=== Exercise prompt ===
Restate word for word every entry that appears below, skipping its pictures.

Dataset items

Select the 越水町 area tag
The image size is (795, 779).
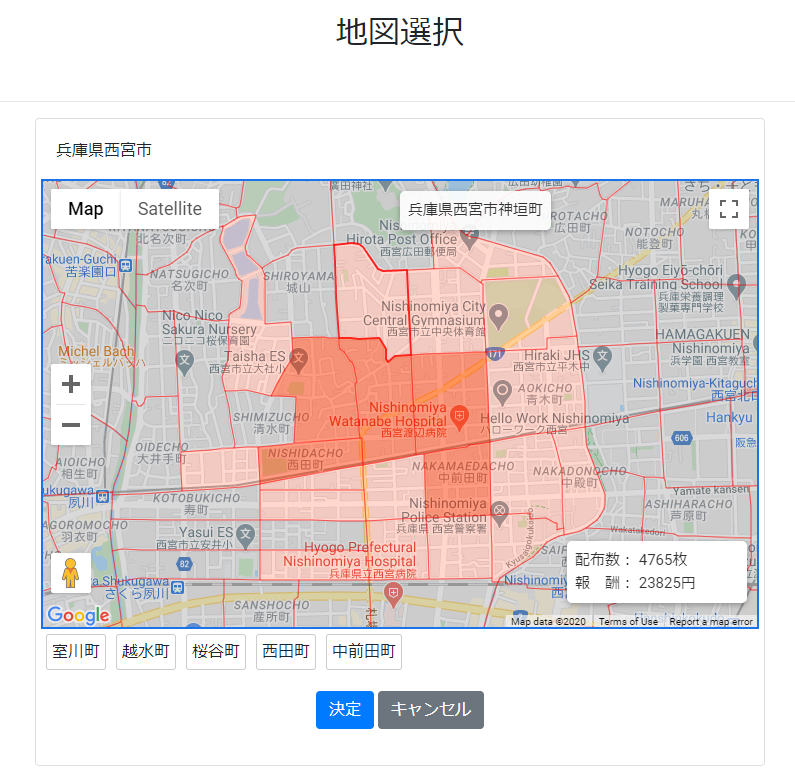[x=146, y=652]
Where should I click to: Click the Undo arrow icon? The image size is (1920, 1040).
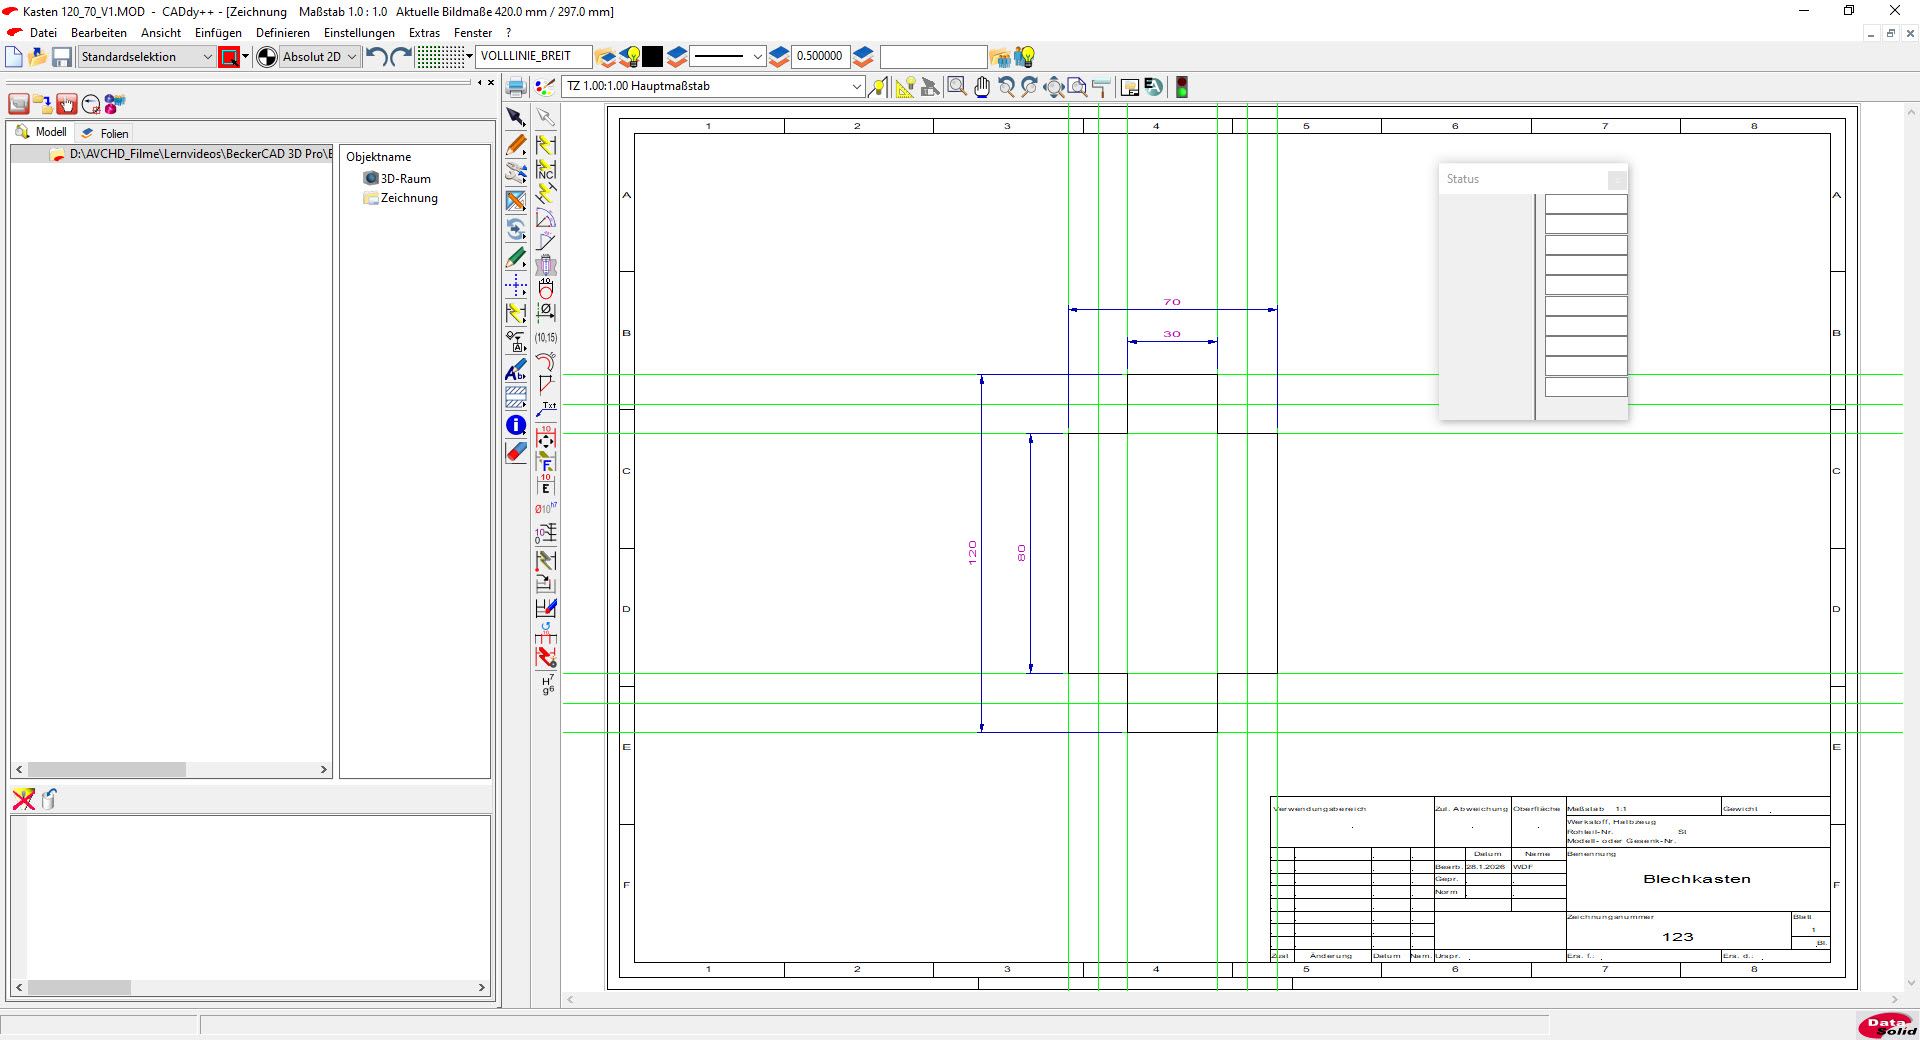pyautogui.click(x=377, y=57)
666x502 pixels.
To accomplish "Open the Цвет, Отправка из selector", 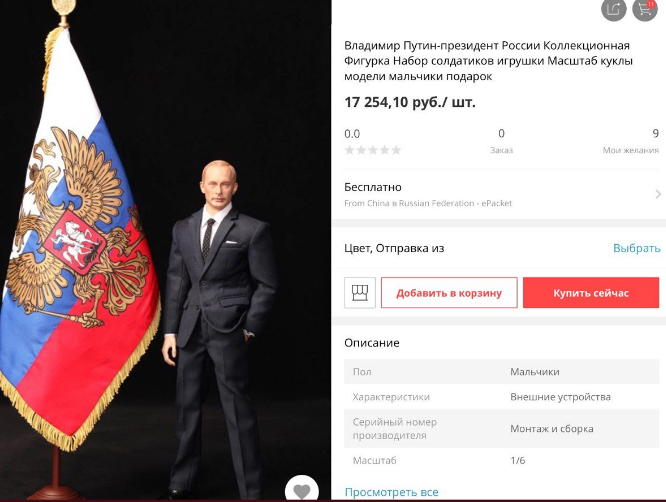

=== Finished exercise ===
Select the 越水町 area tag
The image size is (795, 779).
[x=146, y=652]
Where should I click to: Click the Undo arrow icon? The image size is (1920, 1040).
pyautogui.click(x=377, y=57)
666x502 pixels.
To accomplish "Open the Цвет, Отправка из selector", 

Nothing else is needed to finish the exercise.